Musings from my desk

I am a web developer and I wrote a real algorithm

2023-05-17 10:31:59 -0500 CDT

TLDR

I’ve worked in tech for about 7 years - about 4 as QA and about 3 as a developer. Algorithms are an integral part of a software engineer’s daily life, but the ones I wrote often appeared trivial and mundane compared to the Real Algorithms™️ I encountered on platforms like LeetCode. Today, I wrote a practical breadth-first search algorithm that went beyond the basic examples typically found in problem sets! Proof that even web developers sometimes need to know Real Computer Science™️.

The problem

At Quil, we use Stripe for our payment processor. One of Stripe’s most powerful features is the ability to send webhooks for every conceivable event. We use webhooks to synchronize our internal payment records with Stripe’s system. For instance, we want to update an invoice status from Open to Paid or Canceled when the status changes in Stripe.

As we built out more and more webhook handler functions, we discovered that a common thread among all of them was finding the user in our system that was associated with the webhook. We decided that before we delegate to any specific webhook handler function, we should ensure that we can find a user associated with the generic webhook event. If we cannot find a user, we log and throw an error. (Our webhooks processor is an AWS Lambda so throwing is safe and efficient.)

A brief aside: it is important to know that Stripe webhooks are (unsurprisingly) JSON objects. The JSON objects share common top-level keys, and event-specific data is nested within the .data.object property. The .data.object object is itself a deeply-nested JSON object whose structure varies depending on the webhook event. Stripe’s documentation is exhaustive as to what structure each webhook takes, so it is possible to simply enumerate through the known webhook types and check for user properties based on what we know “should” exist on the JSON object. However, this approach resembled what we had been doing within each specific event handler function, so we aimed to develop a more generic method for finding a user based on the JSON object’s properties. Here’s an example of a JSON webhook object (with most of the data removed to highlight the structure):

{
  "id": "evt_123",
  "object": "event",
  "data": {
    "object": {
      "id": "ch_123",
      "customer": "customer 123",
      "billing_details": [
        {
          "customer_email": "[email protected]"
        }
      ]
    }
  },
  "type": "charge.succeeded"
}

With that context, let’s take a look at our findUser function. The function’s algorithm goes roughly like this:

  1. Does the webhook contain a customer key whose value is a string?
    1. Yes: query for a user in our DB using the Stripe customer ID. Return this user (or null if none exists)
    2. No: continue
  2. Does the webhook contain a customer key whose value is an object with a key named email?
    1. Yes: query for a user in our DB using the email. Return this user (or null if none exists)
    2. No: continue
  3. Does the webhook contain a customer key whose value is an object with a key named id?
    1. Yes: query for a user in our DB using the customer.id. Return this user (or null if none exists)
    2. No: continue
  4. Fallback: Try to find a top-level key in the object containing the substring "email", and use the value of that key to query for a user

For most webhooks, this algorithm worked, but a week ago we got a webhook that did not conform to any of these expectations and threw an error when the user was not found. Of course this was our bug, not Stripe’s. The user existed and the webhook was well-formed; we were just lazy when we wrote the initial implementation. (Note: I can say “lazy” because “we” was actually “me” in this story 🙃).

Job 1:
Answer from the post:
(a) About how many years did the writer spend in QA?
(b) Which payment processor does Quil use?
(c) What does the writer say the webhooks processor is?
Job 2:
Rewrite the stretch of the post from "I am a web developer" through "Real Computer Science™️.", changing "LeetCode" to "HackerRank".
The data after the post has nothing to do with it.

Extracted entries:

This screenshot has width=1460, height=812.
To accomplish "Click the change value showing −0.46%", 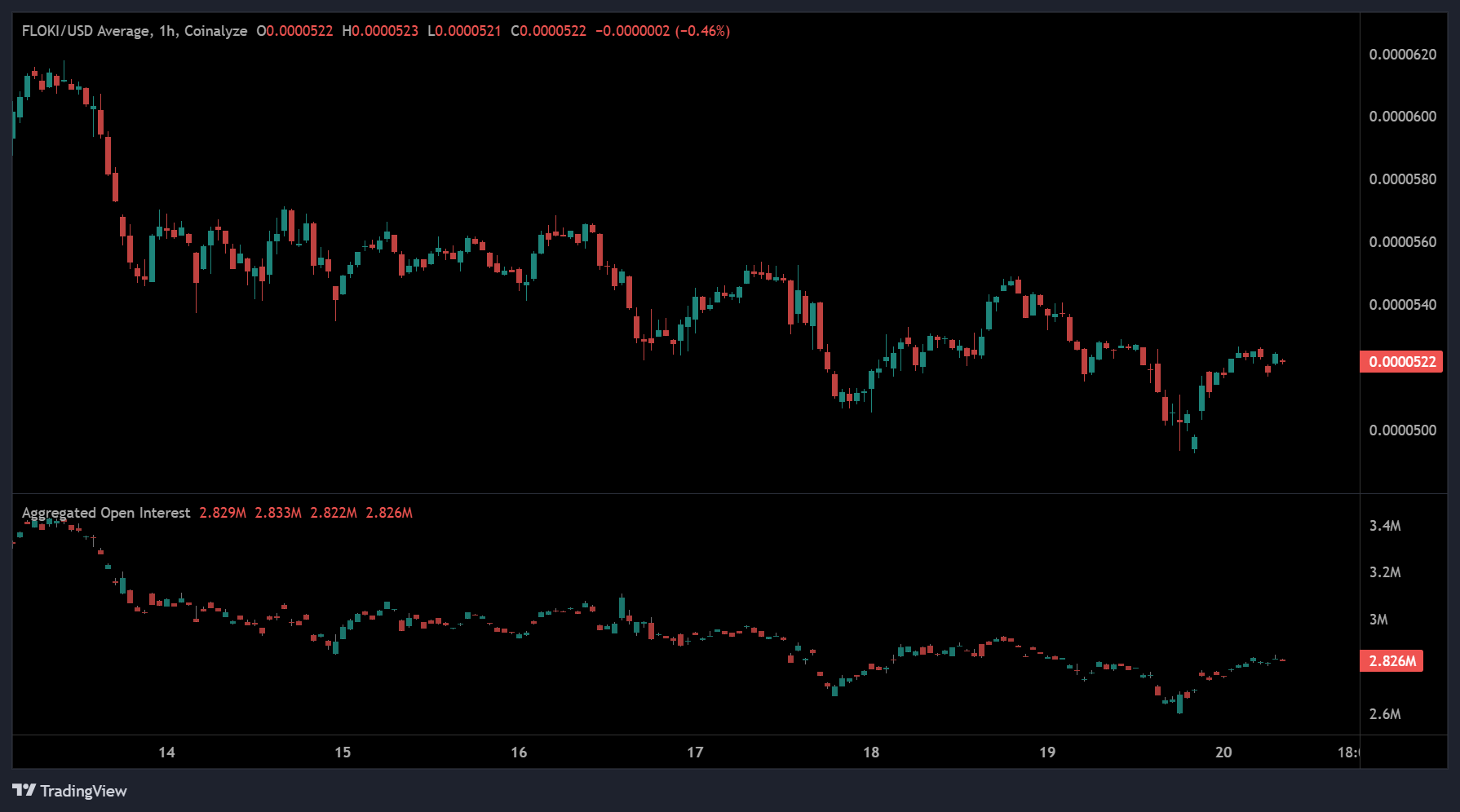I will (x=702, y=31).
* * *
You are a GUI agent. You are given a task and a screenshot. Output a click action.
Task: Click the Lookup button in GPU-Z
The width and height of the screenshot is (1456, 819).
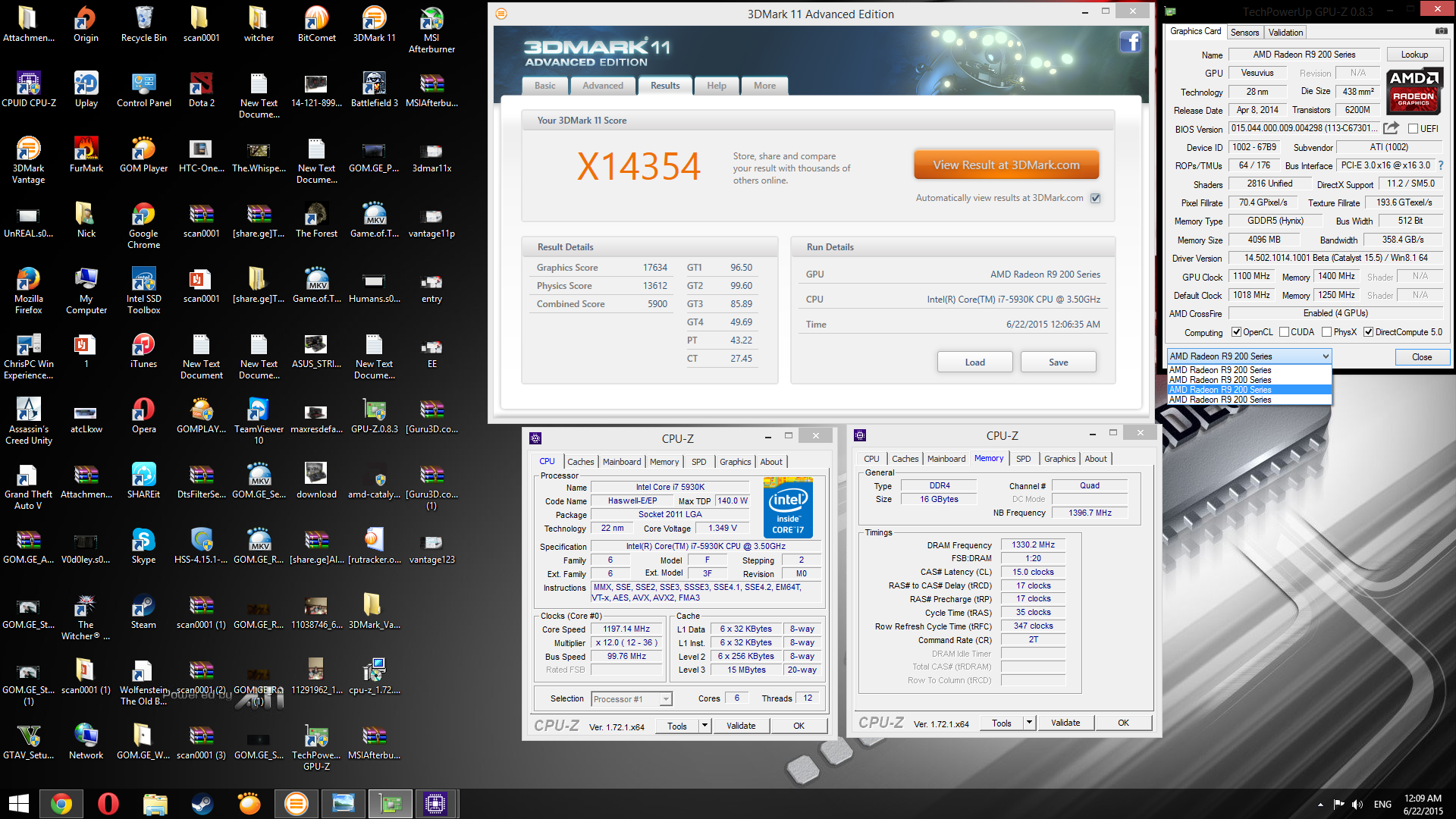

Finished answer 1:
(a) About 4 years.
(b) Stripe.
(c) An AWS Lambda.

Finished answer 2:
I am a web developer and I wrote a real algorithm

2023-05-17 10:31:59 -0500 CDT

TLDR

I’ve worked in tech for about 7 years - about 4 as QA and about 3 as a developer. Algorithms are an integral part of a software engineer’s daily life, but the ones I wrote often appeared trivial and mundane compared to the Real Algorithms™️ I encountered on platforms like HackerRank. Today, I wrote a practical breadth-first search algorithm that went beyond the basic examples typically found in problem sets! Proof that even web developers sometimes need to know Real Computer Science™️.